Le Tribunal administratif de Caen, statuant en référé sur le fondement de l’article L. 521-3 du code de justice administrative, était saisi par Mme A... d’une demande d’injonction visant à permettre le dépôt de sa demande de renouvellement de titre de séjour. En application de l’article R. 612-5-1 du même code, le tribunal a invité la requérante à confirmer le maintien de ses conclusions, faute de quoi elle serait réputée s’être désistée. Mme A... n’ayant pas répondu dans le délai imparti, le juge des référés a donné acte de son désistement par une ordonnance du 3 novembre 2025.
Texte intégral
Vu la procédure suivante :
Par une requête, enregistrée le 9 septembre 2025, Mme C... épouse A..., représentée par Me Massosso Benga, demande au juge des référés, sur le fondement des dispositions de l’article L. 521-3 du code de justice administrative :
1°) d’enjoindre au préfet du Calvados de lui permettre, sous astreinte de 200 euros par jour de retard à compter de la décision à intervenir, de déposer sa demande de renouvellement de titre de séjour ;
2°) de mettre à la charge de l’Etat une somme de 1 200 euros au titre des frais de l’instance.
Par un mémoire en défense, enregistré le 19 septembre 2025, le préfet du Calvados doit être regardé comme concluant au non-lieu à statuer sur la requête.
Vu les autres pièces du dossier.
Vu le code de justice administrative.
Considérant ce qui suit :
1. Aux termes de l’article L. 521-3 du code de justice administrative : « En cas d'urgence et sur simple requête qui sera recevable même en l'absence de décision administrative préalable, le juge des référés peut ordonner toutes autres mesures utiles sans faire obstacle à l'exécution d'aucune décision administrative ».

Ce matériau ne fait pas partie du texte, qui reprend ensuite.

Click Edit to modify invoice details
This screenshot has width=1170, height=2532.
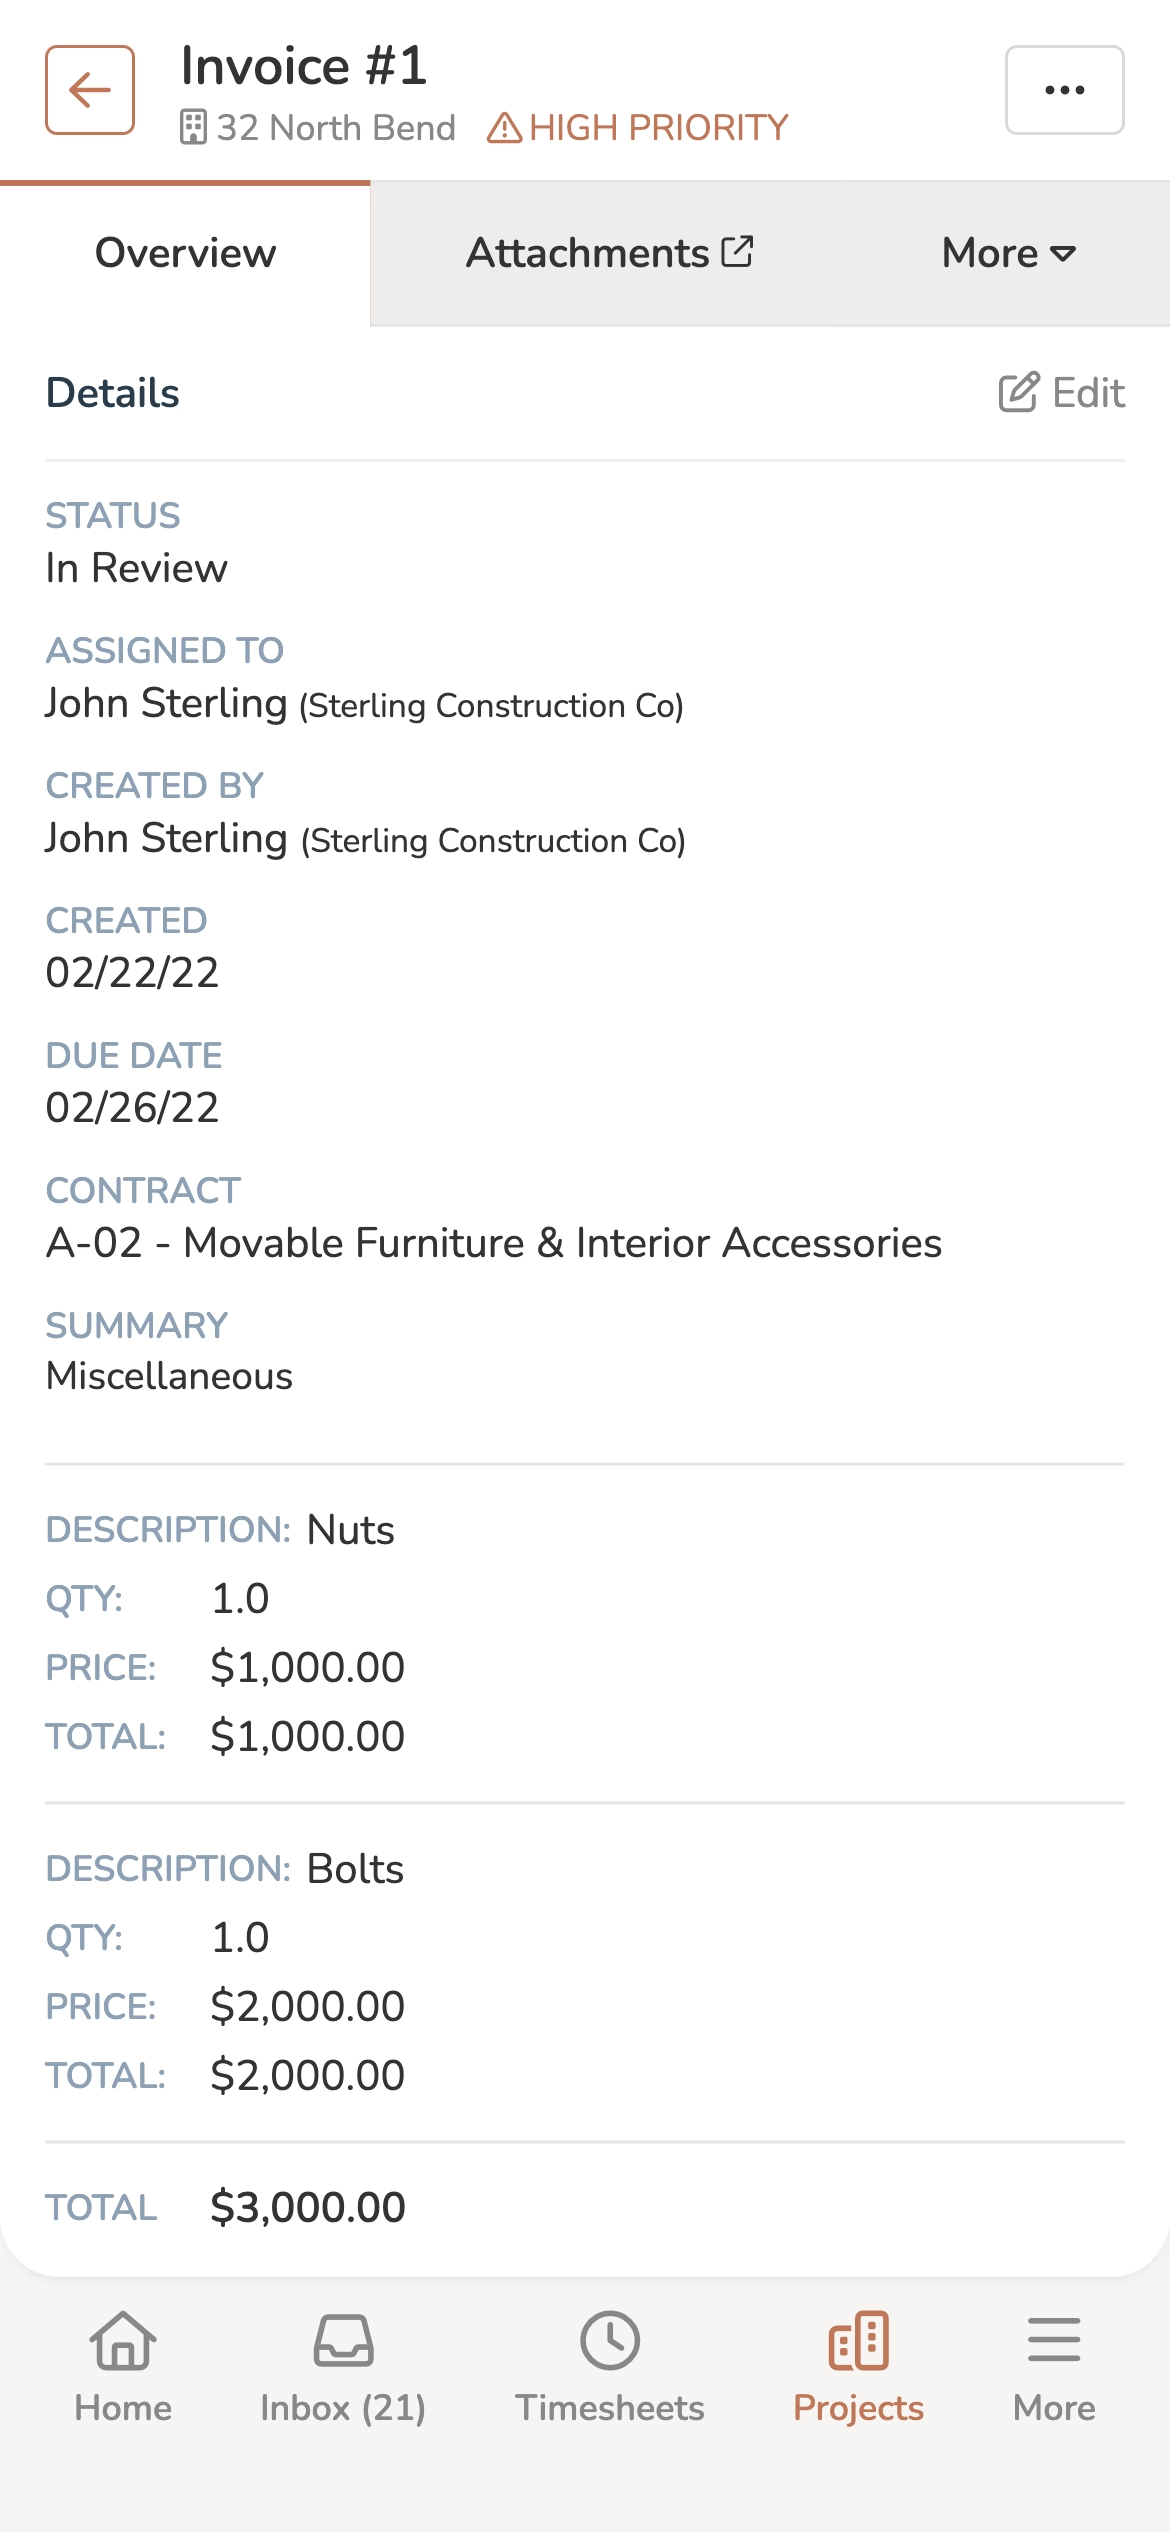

2. Aux termes de l’article R. 222-1 du code de justice administrative : « (…) les présidents de formation de jugement des tribunaux (…) peuvent, par ordonnance : 1° Donner acte des désistements (…) » et aux termes de l’article R. 612-5-1 du même code : « Lorsque l'état du dossier permet de s'interroger sur l'intérêt que la requête conserve pour son auteur, le président de la formation de jugement (…), peut inviter le requérant à confirmer expressément le maintien de ses conclusions. La demande qui lui est adressée mentionne que, à défaut de réception de cette confirmation à l'expiration du délai fixé, qui ne peut être inférieur à un mois, il sera réputé s'être désisté de l'ensemble de ses conclusions ».
3. L’état du dossier permettant de s’interroger sur l’intérêt que la requête conservait pour son auteur, une demande de maintien de requête a été adressée, en application de l’article R. 612-5-1 du code de justice administrative, à Mme C... épouse A... par courrier du 22 septembre 2025, mis à disposition de son conseil le même jour sur l’application Télérecours. N’ayant pas expressément confirmé le maintien de ses conclusions dans le délai d’un mois qui lui était imparti, Mme C... épouse A... est réputée s’être désistée de l’ensemble des conclusions de sa requête. Rien ne s’oppose à ce qu’il soit donné acte de ce désistement.
O R D O N N E :
Article 1er : Il est donné acte du désistement de Mme C... épouse A....
Article 2 : La présente ordonnance sera notifiée à Mme B... C... épouse A... et au ministre de l’intérieur.
Copie en sera adressée au préfet du Calvados.
Fait à Caen, le 3 novembre 2025.
La juge des référés
SIGNÉ
A. MACAUD
La République mande et ordonne au ministre de l’intérieur en ce qui le concerne, et à tous commissaires de justice à ce requis en ce qui concerne les voies de droit commun contre les parties privées, de pourvoir à l’exécution de la présente ordonnance.